Железная маска (сборник) - Готье Теофиль. Страница 90
– На это потребуется не больше трех дней: один на дорогу, другой на представление и третий на обратный путь, – заметил дворецкий. – В замке имеется театральный зал, где вам останется только установить декорации. Граф приказал вручить вам сто пистолей на дорожные расходы, столько же вы получите после спектакля. Актрисам также будут сделаны подарки: кольца, брошки, браслеты – словом, те вещицы, к которым неравнодушно женское сердце.
В подкрепление своих слов доверенный слуга графа де Поммерейля извлек из кармана камзола увесистый кошелек, раздутый, словно от водянки, развязал его и высыпал на стол сотню новехоньких золотых монет, блестевших чрезвычайно соблазнительно.

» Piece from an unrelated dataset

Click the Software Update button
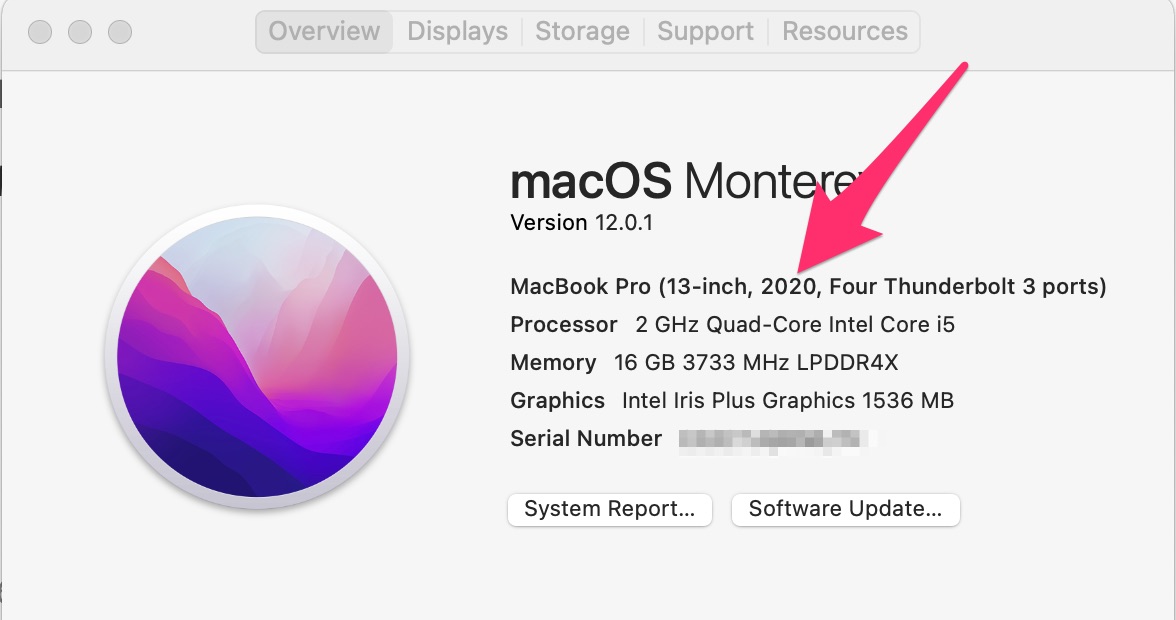pos(845,509)
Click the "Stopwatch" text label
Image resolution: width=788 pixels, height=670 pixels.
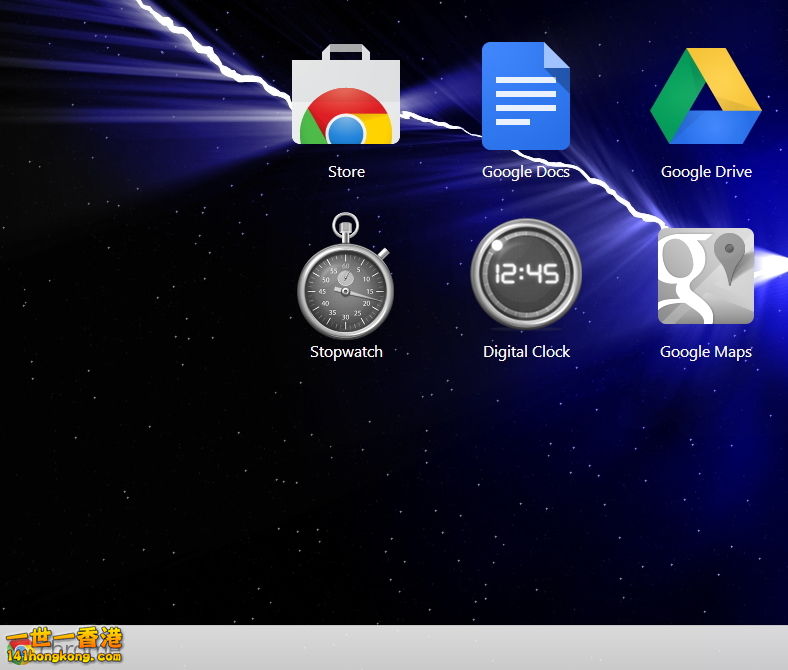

Глядя на эту кучу золота, Тиран удовлетворенно поглаживал свою черную бороду. Наглядевшись вдоволь, он сложил монеты в столбики, пересыпал в свой карман и кивком выразил свое согласие.
– Иначе говоря, вы принимаете приглашение, – проговорил дворецкий. – Значит, так я и доложу своему господину.
– Я предоставляю себя и своих товарищей в распоряжение его милости графа, – подтвердил Ирод. – А теперь назовите мне день, когда должен состояться спектакль, и пьесу, которую угодно видеть графу, ведь мы должны захватить необходимые костюмы и реквизит.
– Было бы хорошо, если бы представление состоялось не позже, чем в следующий четверг, – сказал дворецкий. – Мой господин сгорает от нетерпения, а что касается выбора пьесы, тут он всецело полагается на вас.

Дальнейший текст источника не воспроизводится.